# Entries supplied
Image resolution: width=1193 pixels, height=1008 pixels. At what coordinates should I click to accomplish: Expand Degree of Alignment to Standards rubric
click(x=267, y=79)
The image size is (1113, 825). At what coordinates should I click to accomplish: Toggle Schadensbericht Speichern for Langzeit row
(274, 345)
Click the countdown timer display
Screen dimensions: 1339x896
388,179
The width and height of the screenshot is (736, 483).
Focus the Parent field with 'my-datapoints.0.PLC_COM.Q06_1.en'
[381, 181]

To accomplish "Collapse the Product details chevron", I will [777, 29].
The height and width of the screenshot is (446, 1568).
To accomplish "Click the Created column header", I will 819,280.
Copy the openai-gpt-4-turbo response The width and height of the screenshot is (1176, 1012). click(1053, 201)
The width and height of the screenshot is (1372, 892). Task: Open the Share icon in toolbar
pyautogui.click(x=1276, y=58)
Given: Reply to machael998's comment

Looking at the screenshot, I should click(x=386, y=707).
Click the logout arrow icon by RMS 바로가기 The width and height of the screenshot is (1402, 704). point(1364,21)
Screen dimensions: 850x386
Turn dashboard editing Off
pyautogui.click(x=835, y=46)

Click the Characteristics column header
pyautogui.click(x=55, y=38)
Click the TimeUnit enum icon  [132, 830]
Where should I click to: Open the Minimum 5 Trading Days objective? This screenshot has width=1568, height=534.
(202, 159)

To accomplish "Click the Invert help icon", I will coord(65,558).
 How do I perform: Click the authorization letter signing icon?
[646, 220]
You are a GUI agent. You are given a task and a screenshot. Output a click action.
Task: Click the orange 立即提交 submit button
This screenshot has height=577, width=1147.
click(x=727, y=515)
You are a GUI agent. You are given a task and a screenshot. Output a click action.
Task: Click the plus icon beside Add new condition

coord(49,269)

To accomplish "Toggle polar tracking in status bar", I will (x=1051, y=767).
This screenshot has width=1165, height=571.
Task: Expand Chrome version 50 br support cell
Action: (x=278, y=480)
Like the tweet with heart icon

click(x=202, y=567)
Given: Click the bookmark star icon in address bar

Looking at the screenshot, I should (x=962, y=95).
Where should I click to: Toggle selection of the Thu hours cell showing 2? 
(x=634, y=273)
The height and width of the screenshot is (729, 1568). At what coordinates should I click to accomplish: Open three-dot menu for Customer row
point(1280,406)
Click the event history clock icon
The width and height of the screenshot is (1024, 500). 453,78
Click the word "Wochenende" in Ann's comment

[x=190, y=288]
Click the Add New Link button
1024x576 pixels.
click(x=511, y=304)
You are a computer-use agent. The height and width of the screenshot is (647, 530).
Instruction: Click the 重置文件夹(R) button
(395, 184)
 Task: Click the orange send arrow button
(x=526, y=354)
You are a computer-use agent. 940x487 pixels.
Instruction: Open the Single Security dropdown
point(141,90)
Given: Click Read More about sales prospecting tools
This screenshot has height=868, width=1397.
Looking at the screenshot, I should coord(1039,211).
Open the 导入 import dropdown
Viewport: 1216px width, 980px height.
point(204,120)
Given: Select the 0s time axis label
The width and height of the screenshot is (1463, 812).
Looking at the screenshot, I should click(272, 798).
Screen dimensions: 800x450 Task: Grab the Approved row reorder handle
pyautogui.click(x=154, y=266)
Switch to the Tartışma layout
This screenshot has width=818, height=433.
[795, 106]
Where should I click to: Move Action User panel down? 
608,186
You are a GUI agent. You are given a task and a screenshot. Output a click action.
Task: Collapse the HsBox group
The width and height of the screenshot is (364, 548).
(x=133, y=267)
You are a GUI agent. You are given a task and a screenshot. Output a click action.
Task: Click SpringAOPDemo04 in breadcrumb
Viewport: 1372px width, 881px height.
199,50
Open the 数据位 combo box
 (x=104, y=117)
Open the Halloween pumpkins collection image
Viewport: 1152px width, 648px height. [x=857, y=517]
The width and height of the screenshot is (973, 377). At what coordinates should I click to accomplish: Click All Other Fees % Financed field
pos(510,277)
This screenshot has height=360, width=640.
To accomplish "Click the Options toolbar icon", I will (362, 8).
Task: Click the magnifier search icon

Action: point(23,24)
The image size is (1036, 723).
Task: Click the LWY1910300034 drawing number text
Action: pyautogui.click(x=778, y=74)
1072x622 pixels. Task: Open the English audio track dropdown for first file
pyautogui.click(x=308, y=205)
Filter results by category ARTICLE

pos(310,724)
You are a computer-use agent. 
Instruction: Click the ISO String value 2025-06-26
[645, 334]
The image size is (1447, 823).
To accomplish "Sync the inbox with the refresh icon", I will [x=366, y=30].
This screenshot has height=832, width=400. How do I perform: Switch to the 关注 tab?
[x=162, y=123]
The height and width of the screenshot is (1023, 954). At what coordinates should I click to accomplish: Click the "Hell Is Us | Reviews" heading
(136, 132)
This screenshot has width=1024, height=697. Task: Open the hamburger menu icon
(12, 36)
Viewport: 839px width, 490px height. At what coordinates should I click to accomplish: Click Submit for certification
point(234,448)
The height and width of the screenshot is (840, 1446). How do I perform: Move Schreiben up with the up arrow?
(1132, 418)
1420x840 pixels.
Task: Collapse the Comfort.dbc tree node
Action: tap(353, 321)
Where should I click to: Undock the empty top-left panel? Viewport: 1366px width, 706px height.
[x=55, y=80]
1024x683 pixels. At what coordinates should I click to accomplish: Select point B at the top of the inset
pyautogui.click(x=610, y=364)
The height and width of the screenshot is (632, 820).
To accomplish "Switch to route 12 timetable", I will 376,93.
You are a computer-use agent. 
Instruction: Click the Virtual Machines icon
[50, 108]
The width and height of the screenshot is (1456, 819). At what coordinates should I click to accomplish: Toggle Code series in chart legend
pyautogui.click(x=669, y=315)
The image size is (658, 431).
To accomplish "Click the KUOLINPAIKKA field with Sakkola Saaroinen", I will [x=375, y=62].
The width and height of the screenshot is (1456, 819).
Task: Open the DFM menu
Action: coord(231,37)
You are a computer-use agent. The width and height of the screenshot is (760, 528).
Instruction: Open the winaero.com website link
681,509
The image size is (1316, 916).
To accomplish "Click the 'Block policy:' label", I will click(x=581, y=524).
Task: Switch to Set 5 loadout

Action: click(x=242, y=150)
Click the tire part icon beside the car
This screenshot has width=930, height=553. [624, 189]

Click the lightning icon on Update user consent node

# Task objective
Convert every line of the listing above into a JSON array of strings, one string per line, leaving out blank lines.

# Complete response
[
  "Image resolution: width=1193 pixels, height=1008 pixels. At what coordinates should I click to accomplish: Expand Degree of Alignment to Standards rubric",
  "click(x=267, y=79)",
  "The image size is (1113, 825). At what coordinates should I click to accomplish: Toggle Schadensbericht Speichern for Langzeit row",
  "(274, 345)",
  "Click the countdown timer display",
  "Screen dimensions: 1339x896",
  "388,179",
  "The width and height of the screenshot is (736, 483).",
  "Focus the Parent field with 'my-datapoints.0.PLC_COM.Q06_1.en'",
  "[381, 181]",
  "To accomplish \"Collapse the Product details chevron\", I will [777, 29].",
  "The height and width of the screenshot is (446, 1568).",
  "To accomplish \"Click the Created column header\", I will 819,280.",
  "Copy the openai-gpt-4-turbo response The width and height of the screenshot is (1176, 1012). click(1053, 201)",
  "The width and height of the screenshot is (1372, 892). Task: Open the Share icon in toolbar",
  "pyautogui.click(x=1276, y=58)",
  "Given: Reply to machael998's comment",
  "Looking at the screenshot, I should click(x=386, y=707).",
  "Click the logout arrow icon by RMS 바로가기 The width and height of the screenshot is (1402, 704). point(1364,21)",
  "Screen dimensions: 850x386",
  "Turn dashboard editing Off",
  "pyautogui.click(x=835, y=46)",
  "Click the Characteristics column header",
  "pyautogui.click(x=55, y=38)",
  "Click the TimeUnit enum icon  [132, 830]",
  "Where should I click to: Open the Minimum 5 Trading Days objective? This screenshot has width=1568, height=534.",
  "(202, 159)",
  "To accomplish \"Click the Invert help icon\", I will coord(65,558).",
  " How do I perform: Click the authorization letter signing icon?",
  "[646, 220]",
  "You are a GUI agent. You are given a task and a screenshot. Output a click action.",
  "Task: Click the orange 立即提交 submit button",
  "This screenshot has height=577, width=1147.",
  "click(x=727, y=515)",
  "You are a GUI agent. You are given a task and a screenshot. Output a click action.",
  "Task: Click the plus icon beside Add new condition",
  "coord(49,269)",
  "To accomplish \"Toggle polar tracking in status bar\", I will (x=1051, y=767).",
  "This screenshot has width=1165, height=571.",
  "Task: Expand Chrome version 50 br support cell",
  "Action: (x=278, y=480)",
  "Like the tweet with heart icon",
  "click(x=202, y=567)",
  "Given: Click the bookmark star icon in address bar",
  "Looking at the screenshot, I should (x=962, y=95).",
  "Where should I click to: Toggle selection of the Thu hours cell showing 2? ",
  "(x=634, y=273)",
  "The height and width of the screenshot is (729, 1568). At what coordinates should I click to accomplish: Open three-dot menu for Customer row",
  "point(1280,406)",
  "Click the event history clock icon",
  "The width and height of the screenshot is (1024, 500). 453,78",
  "Click the word \"Wochenende\" in Ann's comment",
  "[x=190, y=288]",
  "Click the Add New Link button",
  "1024x576 pixels.",
  "click(x=511, y=304)",
  "You are a computer-use agent. The height and width of the screenshot is (647, 530).",
  "Instruction: Click the 重置文件夹(R) button",
  "(395, 184)",
  " Task: Click the orange send arrow button",
  "(x=526, y=354)",
  "You are a computer-use agent. 940x487 pixels.",
  "Instruction: Open the Single Security dropdown",
  "point(141,90)",
  "Given: Click Read More about sales prospecting tools",
  "This screenshot has height=868, width=1397.",
  "Looking at the screenshot, I should coord(1039,211).",
  "Open the 导入 import dropdown",
  "Viewport: 1216px width, 980px height.",
  "point(204,120)",
  "Given: Select the 0s time axis label",
  "The width and height of the screenshot is (1463, 812).",
  "Looking at the screenshot, I should click(272, 798).",
  "Screen dimensions: 800x450 Task: Grab the Approved row reorder handle",
  "pyautogui.click(x=154, y=266)",
  "Switch to the Tartışma layout",
  "This screenshot has width=818, height=433.",
  "[795, 106]",
  "Where should I click to: Move Action User panel down? ",
  "608,186",
  "You are a GUI agent. You are given a task and a screenshot. Output a click action.",
  "Task: Collapse the HsBox group",
  "The width and height of the screenshot is (364, 548).",
  "(x=133, y=267)",
  "You are a GUI agent. You are given a task and a screenshot. Output a click action.",
  "Task: Click SpringAOPDemo04 in breadcrumb",
  "Viewport: 1372px width, 881px height.",
  "199,50",
  "Open the 数据位 combo box",
  " (x=104, y=117)",
  "Open the Halloween pumpkins collection image",
  "Viewport: 1152px width, 648px height. [x=857, y=517]",
  "The width and height of the screenshot is (973, 377). At what coordinates should I click to accomplish: Click All Other Fees % Financed field",
  "pos(510,277)",
  "This screenshot has height=360, width=640.",
  "To accomplish \"Click the Options toolbar icon\", I will (362, 8).",
  "Task: Click the magnifier search icon",
  "Action: point(23,24)",
  "The image size is (1036, 723).",
  "Task: Click the LWY1910300034 drawing number text",
  "Action: pyautogui.click(x=778, y=74)",
  "1072x622 pixels. Task: Open the English audio track dropdown for first file",
  "pyautogui.click(x=308, y=205)",
  "Filter results by category ARTICLE",
  "pos(310,724)",
  "You are a computer-use agent. ",
  "Instruction: Click the ISO String value 2025-06-26",
  "[645, 334]",
  "The image size is (1447, 823).",
  "To accomplish \"Sync the inbox with the refresh icon\", I will [x=366, y=30].",
  "This screenshot has height=832, width=400. How do I perform: Switch to the 关注 tab?",
  "[x=162, y=123]",
  "The height and width of the screenshot is (1023, 954). At what coordinates should I click to accomplish: Click the \"Hell Is Us | Reviews\" heading",
  "(136, 132)",
  "This screenshot has width=1024, height=697. Task: Open the hamburger menu icon",
  "(12, 36)",
  "Viewport: 839px width, 490px height. At what coordinates should I click to accomplish: Click Submit for certification",
  "point(234,448)",
  "The height and width of the screenshot is (840, 1446). How do I perform: Move Schreiben up with the up arrow?",
  "(1132, 418)",
  "1420x840 pixels.",
  "Task: Collapse the Comfort.dbc tree node",
  "Action: tap(353, 321)",
  "Where should I click to: Undock the empty top-left panel? Viewport: 1366px width, 706px height.",
  "[x=55, y=80]",
  "1024x683 pixels. At what coordinates should I click to accomplish: Select point B at the top of the inset",
  "pyautogui.click(x=610, y=364)",
  "The height and width of the screenshot is (632, 820).",
  "To accomplish \"Switch to route 12 timetable\", I will 376,93.",
  "You are a computer-use agent. ",
  "Instruction: Click the Virtual Machines icon",
  "[50, 108]",
  "The width and height of the screenshot is (1456, 819). At what coordinates should I click to accomplish: Toggle Code series in chart legend",
  "pyautogui.click(x=669, y=315)",
  "The image size is (658, 431).",
  "To accomplish \"Click the KUOLINPAIKKA field with Sakkola Saaroinen\", I will [x=375, y=62].",
  "The width and height of the screenshot is (1456, 819).",
  "Task: Open the DFM menu",
  "Action: coord(231,37)",
  "You are a computer-use agent. The width and height of the screenshot is (760, 528).",
  "Instruction: Open the winaero.com website link",
  "681,509",
  "The image size is (1316, 916).",
  "To accomplish \"Click the 'Block policy:' label\", I will click(x=581, y=524).",
  "Task: Switch to Set 5 loadout",
  "Action: click(x=242, y=150)",
  "Click the tire part icon beside the car",
  "This screenshot has width=930, height=553. [624, 189]",
  "Click the lightning icon on Update user consent node"
]